11.2  Without limiting the generality of the foregoing Section 11.1, and notwithstanding any other provision of this Agreement, Licensee shall not at any time cause or permit any Augumenta Competitor to access or be in possession of any Materials (whether or not included in Proof-Of-Concept Applications) or Evaluation Results in whole or in part.  “Augumenta Competitor” means:  (a) any individual, group or entity (“Person“), wherever located, that is developing, marketing, and selling or licensing software, alone or in conjunction with other products, which is similar to or competitive with Materials; or (b) any Person that directly or indirectly Controls, is Controlled by, or is under common Control with any such individual, group, or entity referred to in Section 11.2(a).

11.3  Licensee shall immediately inform Augumenta of any unauthorized use or disclosure of, or any unauthorized access to, or any theft or loss of any copies of the Materials or other Proprietary Information which it suspects or which comes to its attention.

12.   Waiver

The failure of either party to enforce or to exercise, at any time or for any period of time, any term of or any right arising pursuant to this Agreement does not constitute, and shall not be construed as, a waiver of such term or right and shall in no way affect that party’s right later to enforce or exercise it.

13.   Severability

If any part of this Agreement is found to be invalid, unlawful or unenforceable by a court of competent jurisdiction, such invalid term shall be severed from the remaining portion of this Agreement which will continue to be valid and enforceable to the fullest extent permitted by the law. In the event of such invalidity, illegality or unenforceability, the parties shall enter into good faith negotiations in order to agree on a replacement for each such invalid, illegal or unenforceable provision with a valid, legal and enforceable provision that most nearly and fairly approximates the effect and intent of the invalid, illegal or unenforceable provision. If the parties cannot agree on such replacement provisions, either party may terminate this Agreement upon thirty (30) days’ prior notice to the other party.

14.   Publicity

The Parties shall treat the existence and material terms of this Agreement as confidential and shall not disclose such information to Third Parties without the prior written consent of the other Party. The Parties agree that Augumenta is allowed to use Licensee name and logo on Augumenta website, marketing and advertisement materials in a context of Licensee being one of Augumenta Technology licensors.

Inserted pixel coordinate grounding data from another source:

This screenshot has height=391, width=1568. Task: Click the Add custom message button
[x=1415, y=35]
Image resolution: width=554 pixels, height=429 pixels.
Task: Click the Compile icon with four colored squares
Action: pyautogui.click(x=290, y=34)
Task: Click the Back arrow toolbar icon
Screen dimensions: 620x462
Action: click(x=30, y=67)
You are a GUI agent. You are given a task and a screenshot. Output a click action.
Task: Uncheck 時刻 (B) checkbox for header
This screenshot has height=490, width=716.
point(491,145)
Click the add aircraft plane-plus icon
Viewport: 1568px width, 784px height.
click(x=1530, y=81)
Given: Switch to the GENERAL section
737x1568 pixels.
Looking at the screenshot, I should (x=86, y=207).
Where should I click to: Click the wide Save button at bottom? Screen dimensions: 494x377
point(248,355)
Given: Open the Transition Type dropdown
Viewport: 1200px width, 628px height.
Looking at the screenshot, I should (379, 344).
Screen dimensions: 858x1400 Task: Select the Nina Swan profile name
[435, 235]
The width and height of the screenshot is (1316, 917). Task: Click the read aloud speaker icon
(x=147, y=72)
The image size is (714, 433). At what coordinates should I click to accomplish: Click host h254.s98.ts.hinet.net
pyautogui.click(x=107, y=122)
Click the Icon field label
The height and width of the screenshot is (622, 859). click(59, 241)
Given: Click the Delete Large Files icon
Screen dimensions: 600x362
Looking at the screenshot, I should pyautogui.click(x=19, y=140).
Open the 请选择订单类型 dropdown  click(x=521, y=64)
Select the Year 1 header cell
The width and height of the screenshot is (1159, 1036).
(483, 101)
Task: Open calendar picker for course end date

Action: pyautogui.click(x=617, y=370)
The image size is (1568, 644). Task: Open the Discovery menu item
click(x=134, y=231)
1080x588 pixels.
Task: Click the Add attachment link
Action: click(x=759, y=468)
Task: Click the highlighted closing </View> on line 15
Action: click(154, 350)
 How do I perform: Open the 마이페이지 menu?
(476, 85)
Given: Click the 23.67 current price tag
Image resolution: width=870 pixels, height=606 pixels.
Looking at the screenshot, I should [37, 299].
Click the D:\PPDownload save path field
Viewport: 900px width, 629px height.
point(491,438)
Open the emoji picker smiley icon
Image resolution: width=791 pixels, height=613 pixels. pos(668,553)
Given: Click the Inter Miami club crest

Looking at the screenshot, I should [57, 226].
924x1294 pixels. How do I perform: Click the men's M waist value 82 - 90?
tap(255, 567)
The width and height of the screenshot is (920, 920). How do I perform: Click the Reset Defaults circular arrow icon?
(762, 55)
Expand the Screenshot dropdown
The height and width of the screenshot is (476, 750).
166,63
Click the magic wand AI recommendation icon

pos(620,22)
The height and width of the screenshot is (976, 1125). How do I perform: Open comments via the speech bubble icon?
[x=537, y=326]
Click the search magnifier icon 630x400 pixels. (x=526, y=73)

15.   Governing Law and Jurisdiction

This Agreement shall be governed by and construed in accordance with the laws of Finland, without reference to conflict of laws principles, if any. Any dispute, controversy or claim arising out of or relating to this Agreement, or the breach, termination or validity thereof, shall be finally settled by arbitration in accordance with the Arbitration Rules of the Finland Chamber of Commerce. The Emergency Arbitrator provisions shall not apply. The seat of arbitration shall be Helsinki, Finland.  The arbitral proceedings shall be conducted in the English language.